Learning iOS7 Multipeer Connectivity At Mobile Dev Day

To be honest, I haven’t been a big fan of hackathons ever since I started coding. For one, I’m a big fan of building healthy habits both for my body and mind. I like to eat healthy, sleep well, and write really well-designed clean code.

Hackathons discourage all of these habits! They’re long (usually over-night), the food served is pizza and beer and cookies and other junk (if you’re a hackathon organizer, please consider having some healthy brain food!), and you don’t have time to write clean code. In fact, the code you write is really about having it work well enough to show a good presentation, so a lot of the real-life edge-case scenarios are overlooked.

So I haven’t really gone to hackathons much, until now…

The New Hackathon Mindset

When I went to the Launch Hackathon last weekend and to the Parse and Facebook’s Mobile Dev Day yesterday, I went with the mission of learning something new. For the Launch Hackathon, I wanted to learn iBeacons, and for Mobile Dev Day I wanted to learn about Multipeer Connectivity.
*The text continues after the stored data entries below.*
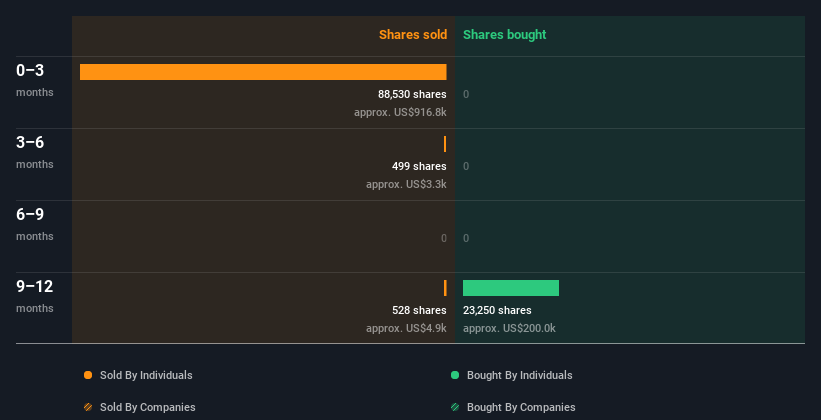Click the orange Sold By Individuals legend dot
The width and height of the screenshot is (821, 420).
[88, 375]
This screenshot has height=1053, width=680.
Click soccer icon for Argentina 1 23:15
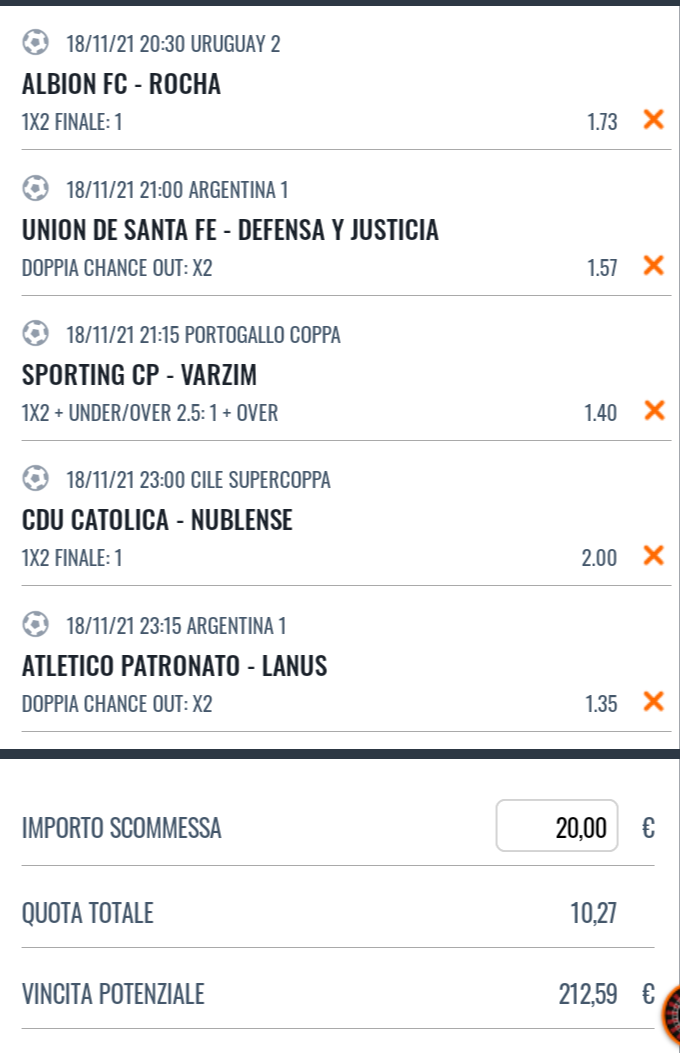[35, 625]

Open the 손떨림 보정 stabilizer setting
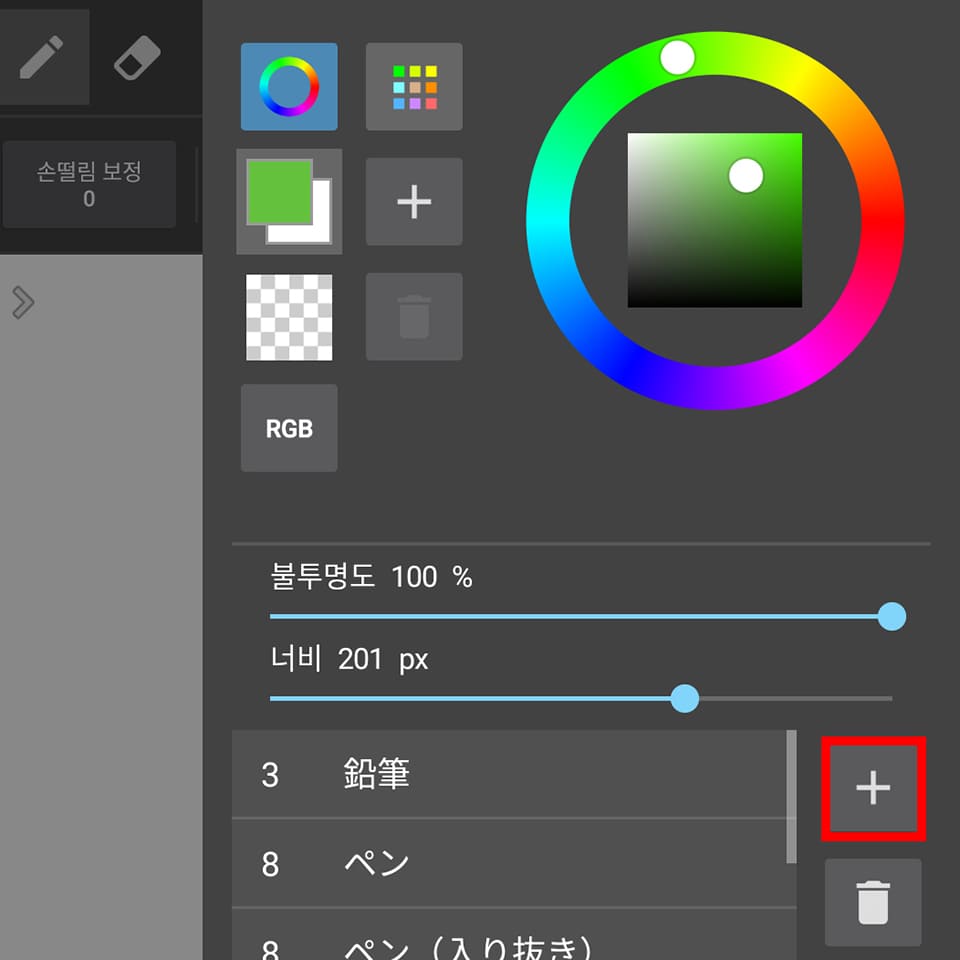(x=89, y=184)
When you’re first learning something, the code is going to get messy. You’re just experimenting around and don’t even know what’s going to work or not or how to best structure it well yet. It’s a perfect hack for a hackathon! And, even if you don’t win anything (we didn’t win anything yesterday), you walk away with amazing new knowledge!

This way, time you spent hacking at the hackathon is definitely justified no matter what happens (oh, and you might win)! Anyways, this “learn something new” mind-set has worked really well for me in the past week, and I plan to bring it to other hackathons I attend in the future!

Pairing to Learn

The best way to learn, as I first learned in my Dev Bootcamp days and from my job at Manilla, is through pairing. I came to the Mobile Dev Day without knowing anyone, and I was lucky to have run into Rob Aikins, who joined me in doing something neither of us have done before!

I watched the WWDC 2013 Nearby Networking with Multipeer Connectivity video in the morning before the Mobile Dev Day, and played around with some basic understanding of how it worked, but inevitably, in the short 4 hours that we had to code, we spent about 30 minutes debugging the invite flow to a peer. If it was just me, I would have spend the rest of the time having no idea what was wrong with my code. It was Rob who came up with a brilliant fix!

Hackathons are a great place to meet people with complimentary skills to yours, and just by pairing, you can learn more together much faster than you can ever learn on your own at home!

The Idea

Usually, for me at least, it’s pretty hard to come up with a hackathon idea. However, since I had the goal of using the Multipeer Connectivity framework and we had to use the Parse and Facebook APIs for our hack, these constraints made it a lot simpler.

We decided to build Rumor:

  • Log in with Facebook
  • See which of your friends are nearby (this is using the Wifi or Bluetooth connectivity on your phone, so the nearby radius is variable but probably around 50 feet).
  • Click Chat to invite your nearby Facebook friends to chat
  • Chat away!
  • Once everyone leaves the chat (no more friends nearby), the chat is destroyed!

Since the chat does not require internet connectivity (it works with just bluetooth), this could be a great app in emergency situations where the networks are down and you can’t call / text to check on friends nearby, or at concerts where it’s loud and you can’t hear anyone, or, of course, it could be used by teens to chat with each other on a bus on the way to school!

Unlike Groupme or similar services, there is no email / text-message invite-flow for chatting. As long as you’re Facebook friends and have the app installed, you can instantly see and chat with each other!

Also, unlike Groupme, the chat uses the multipeer connectivity to send and receive data, so the text message or image or file sharing happens without ever hitting the web server! It’s a truly incredible technology and I can’t wait to see how others use it!


… And we succeeded. Within a very short 4 hours, we got most of the functionality of Rumor to work! Here is a screenshot of my phone recognizing that Rob, my new Facebook friend, is nearby!

Rumor App

Next up, I’ll write a more technical post on how Multipeer Connectivity and iBeacons actually work so you can play with these cool technologies in your own app!